▶ PROBLEM DETAILS: In the material below, find the line containing "Screen dimensions: 845x616" and the line containing "Open the Dashboard link", then reproduce exactly both of them and every line between, and nothing else.

▶ SUPPLIED INFORMATION:
Segment Open

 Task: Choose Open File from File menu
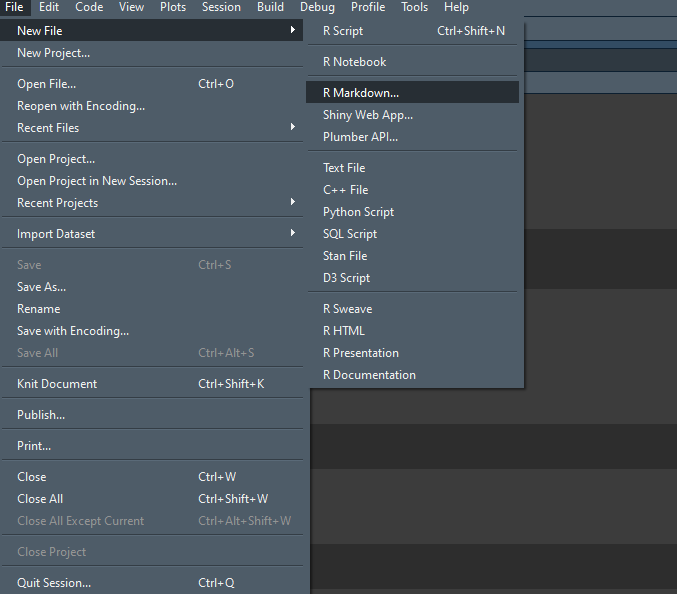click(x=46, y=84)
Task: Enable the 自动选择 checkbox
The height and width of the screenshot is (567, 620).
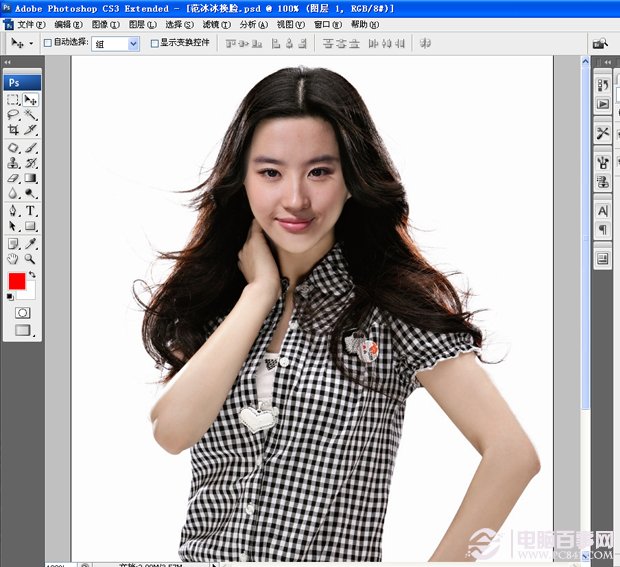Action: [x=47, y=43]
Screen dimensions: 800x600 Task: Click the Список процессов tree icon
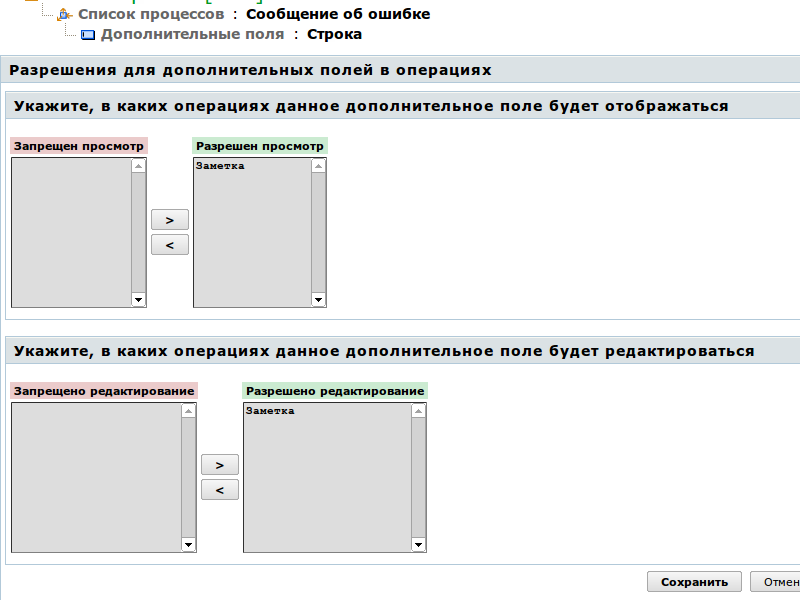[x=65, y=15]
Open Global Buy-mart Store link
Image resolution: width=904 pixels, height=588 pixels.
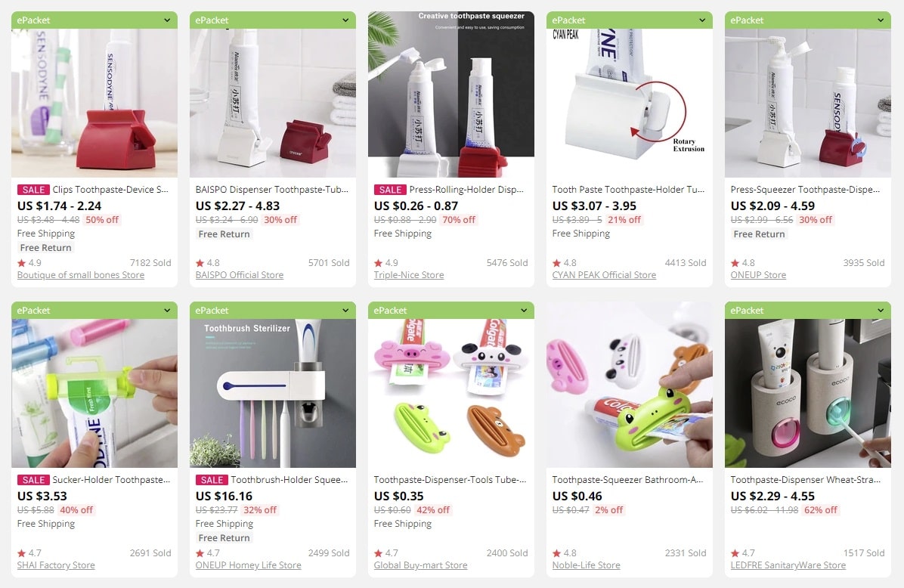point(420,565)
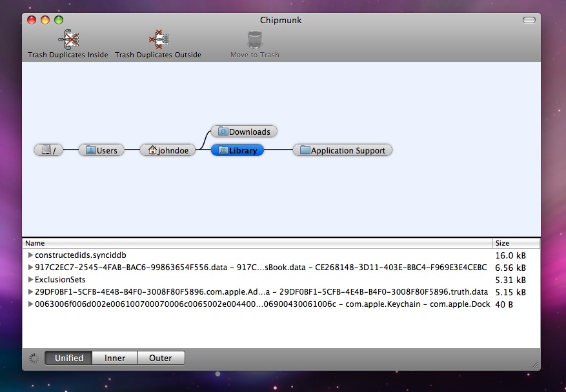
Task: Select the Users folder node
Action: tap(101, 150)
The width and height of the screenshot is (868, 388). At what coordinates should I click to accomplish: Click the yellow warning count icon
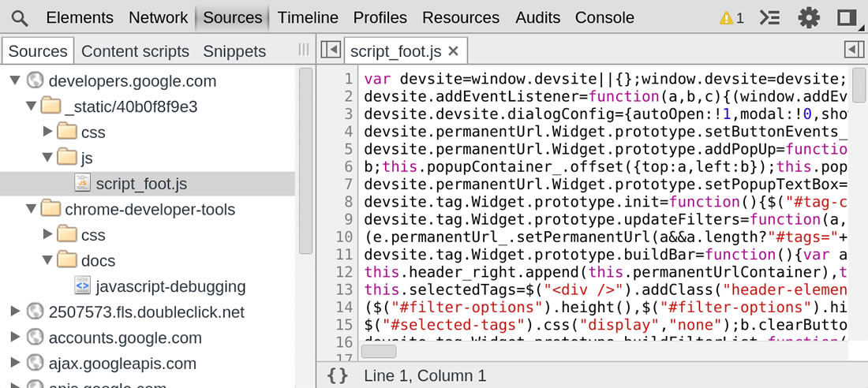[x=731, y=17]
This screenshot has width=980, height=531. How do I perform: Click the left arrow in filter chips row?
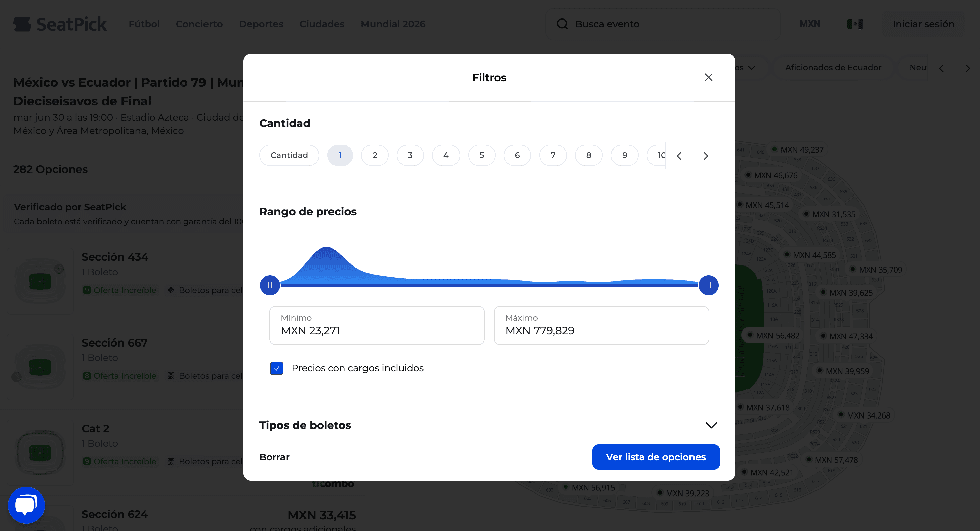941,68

Segment Closed
Segment Open

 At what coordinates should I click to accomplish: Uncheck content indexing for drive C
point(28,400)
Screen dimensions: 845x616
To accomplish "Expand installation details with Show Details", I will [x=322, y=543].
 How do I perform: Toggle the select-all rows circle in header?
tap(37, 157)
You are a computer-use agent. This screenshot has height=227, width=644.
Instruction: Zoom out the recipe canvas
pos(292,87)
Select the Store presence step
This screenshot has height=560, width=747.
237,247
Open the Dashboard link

Segment Closed
Segment Open

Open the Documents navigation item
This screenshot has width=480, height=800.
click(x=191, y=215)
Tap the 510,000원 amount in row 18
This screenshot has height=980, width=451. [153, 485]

Segment Closed

▶ RESULT OF THE EXERCISE:
Screen dimensions: 845x616
To accomplish "Expand installation details with Show Details", I will [x=322, y=543].
 How do I perform: Toggle the select-all rows circle in header?
tap(37, 157)
You are a computer-use agent. This screenshot has height=227, width=644.
Instruction: Zoom out the recipe canvas
pos(292,87)
Select the Store presence step
This screenshot has height=560, width=747.
237,247
Open the Dashboard link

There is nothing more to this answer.